Well it certainly isn't the only country around the Pacific like this. Apart from the many pacific Island nations such as Fiji where only indiginous people can freely own land you may be aware of asian nations such as Indonesia or Malaysia where Bumi Putra (people of the land) have completely different rights in law in terms of the way the courts deal with them and whether they can own land.
The protections for Maori enshrined in the Treaty of Waitangi are far less stringent than any of those laws.
The treaty was signed by Maori at the behest of the British and apart from the fact there were numerous attempts to decieve maori about the true meaning of the treaty (if you have been here six years have you sat down with the original copy of the treaty in English and compared it to the Maori language version translated back into English? They are quite different documents but the only people who were aware of this at the time the treaty was signed were the English who drafted both versions).

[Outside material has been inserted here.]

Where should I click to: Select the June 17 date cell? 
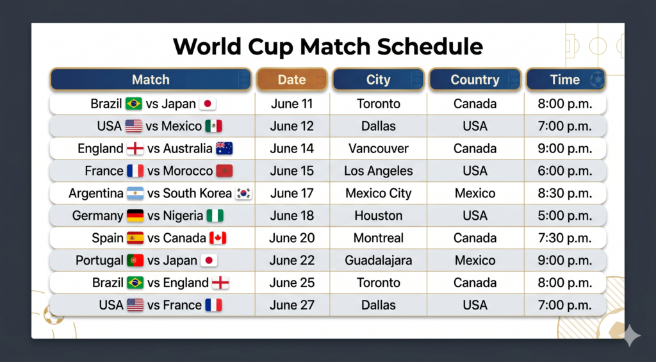click(292, 193)
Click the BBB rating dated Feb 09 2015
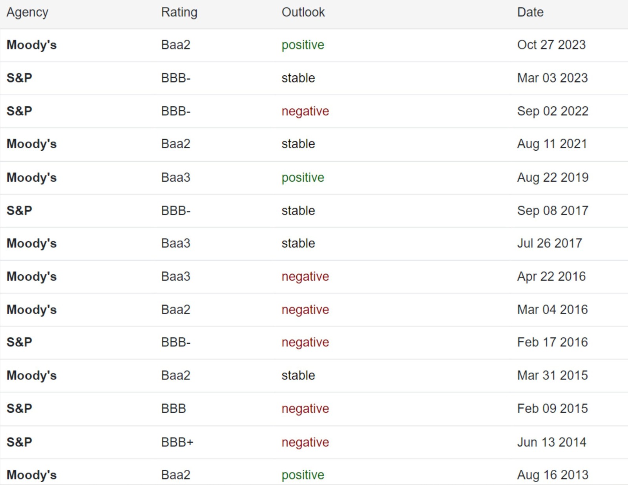Viewport: 628px width, 485px height. pyautogui.click(x=173, y=408)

This was the document that NZ was founded on and over the more than 150 years since it's signing it has been repeatedly broken and ignored by guess who? Pakeha (non Maori settlers of course).
My forebears migrated to central Otago from the northern hemisphere in 1860 and they were well aware of the Treaty of Waitangi. It was in fact one of the reasons they came here. The country was relatively peaceful and had been founded on a mutually binding agreement between Maori and Pakeha. Since that time the information about NZ's origin being founded upon this treaty has been available to all who have settled here. Just as US citizens don't have a great deal of time for migrants who arrive in their nation and want to overturn the US constitution I don't always have a lot of time for people who come to NZ and then want to undermine the foundations of our country.

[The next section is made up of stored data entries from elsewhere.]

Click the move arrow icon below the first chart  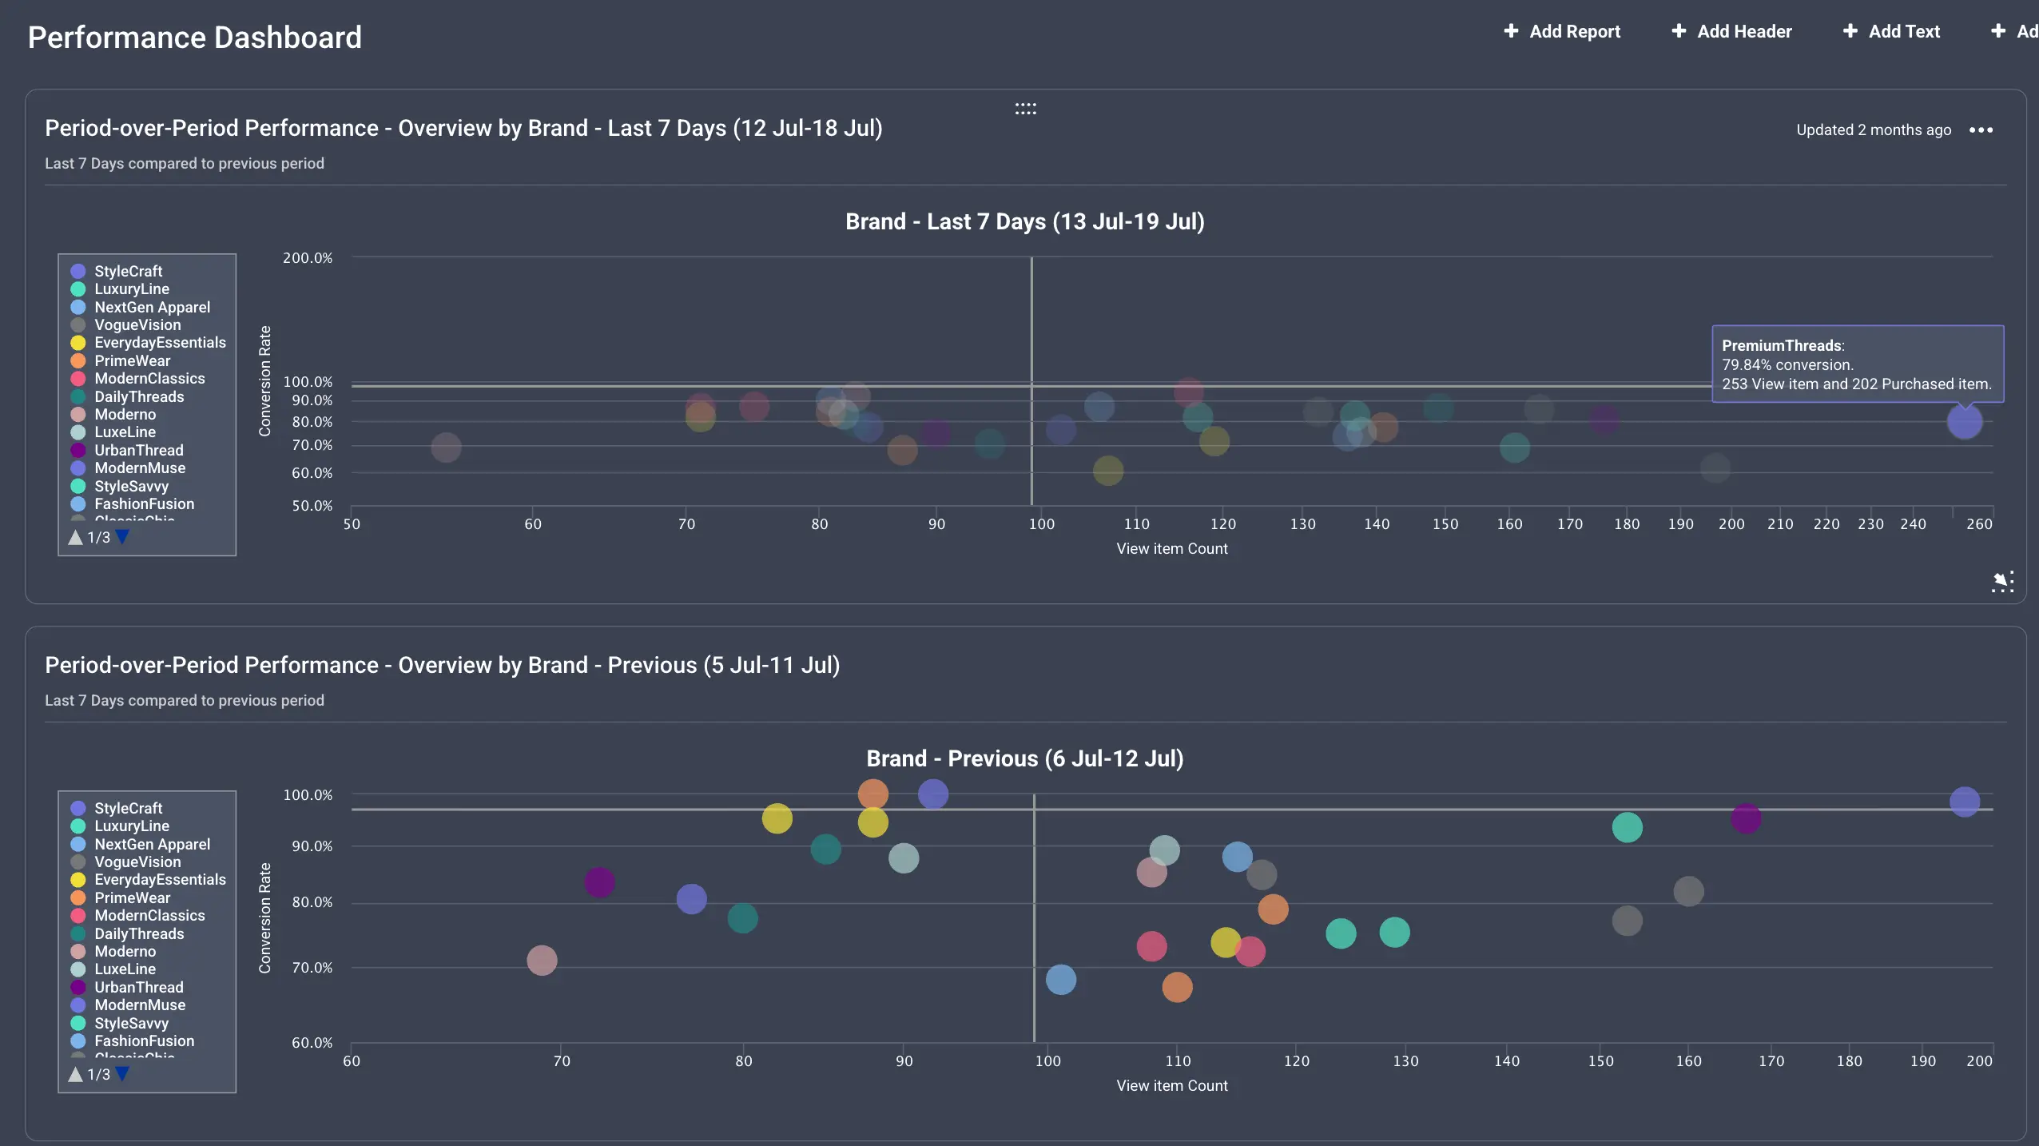click(2002, 581)
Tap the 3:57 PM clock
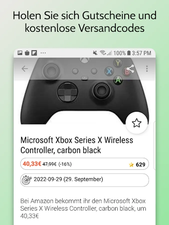 (x=141, y=53)
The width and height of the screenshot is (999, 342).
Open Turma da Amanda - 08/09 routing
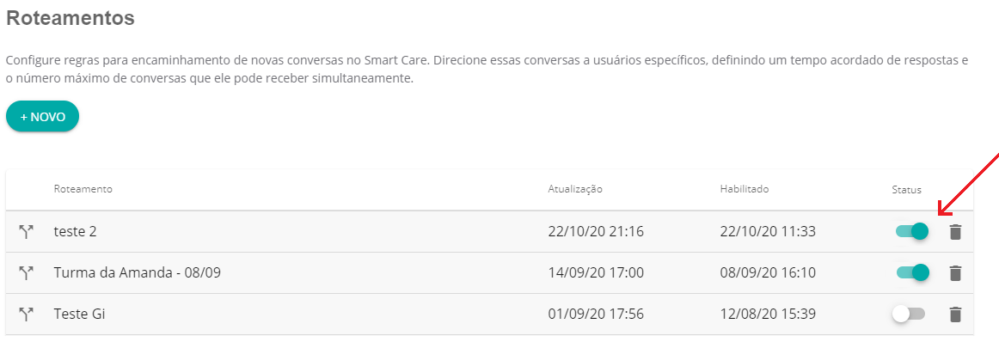point(137,273)
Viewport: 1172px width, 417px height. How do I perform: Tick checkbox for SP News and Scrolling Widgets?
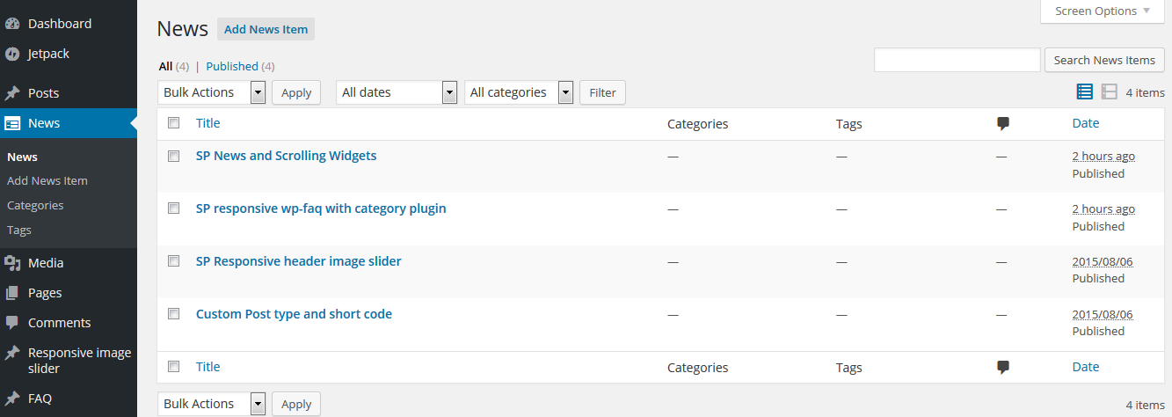173,156
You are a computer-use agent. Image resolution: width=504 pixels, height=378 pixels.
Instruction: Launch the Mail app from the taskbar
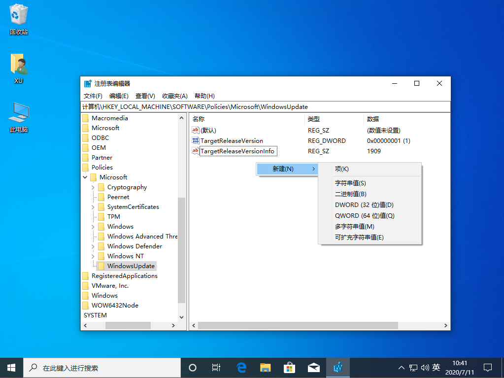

However I do accept that you are living in the south island where not only are non white people scarcer than rockinghorse shit all of the rationalisations that Pakeha have used to justify their blatant theft are spread throughout the community and of course there aren't that many Maori to argue the toss.
Even during my lifetime the theft of what land the Maori had left was an accepted nay an encouraged practise. According to the treaty all property transactions that involve Maori land have to go through a tribunal called the Maori land court to ensure that no one is getting ripped off. Initially when Pakeha brought land from maori there was a considerable amount of confusion about what that meant because Maori didn't have a concept of individual property ownership and didn't realise that they weren't just letting this person who had given them some gold or whatever to use this land. They were ceding control of it forever.
Once Maori did understand that they became much less prepared to sell. The Pakeha government decided to tilt the playing field a bit to ensure that their colonialism continued unabated. The Maori land court stopped being resourced. It wasn't until the 1980's that it had more than one registrar and one clerk and they played catch up footy checking over ancient transactions where the parties had died decades before.
The first thing government did was 'confiscate' land from Maori for some crime that Maori didn't even know existed let alone know they had committed. This led to a number of massacres and caused divisions between new pakeha settlers who wanted their bit of land and the older settlers who resented having to pay tax to defend themselves against counter attacks caused by cheats.
It took a while but after Prime Minister Vogel pulled off the ultimate scam in the 1880's by seizing land in the public interest to build a railroad the land grabbers became much more sophisticated. Rates or property tax became the method of choice for driving Maori off their land.
Many Maori lived completely outside the cash economy. Not only did they have no interest in using currency they had no means of getting any even if they did.
Although the dole and other social welfare payments had been available to Pakehas since the late 1920's Maori had no such entitlement and we Pakeha didn't even think about it. We were told that there were no Maori left. All 'full blood' Maori had died out and all that was left were half-castes who were basically Pakehas just like the rest of us.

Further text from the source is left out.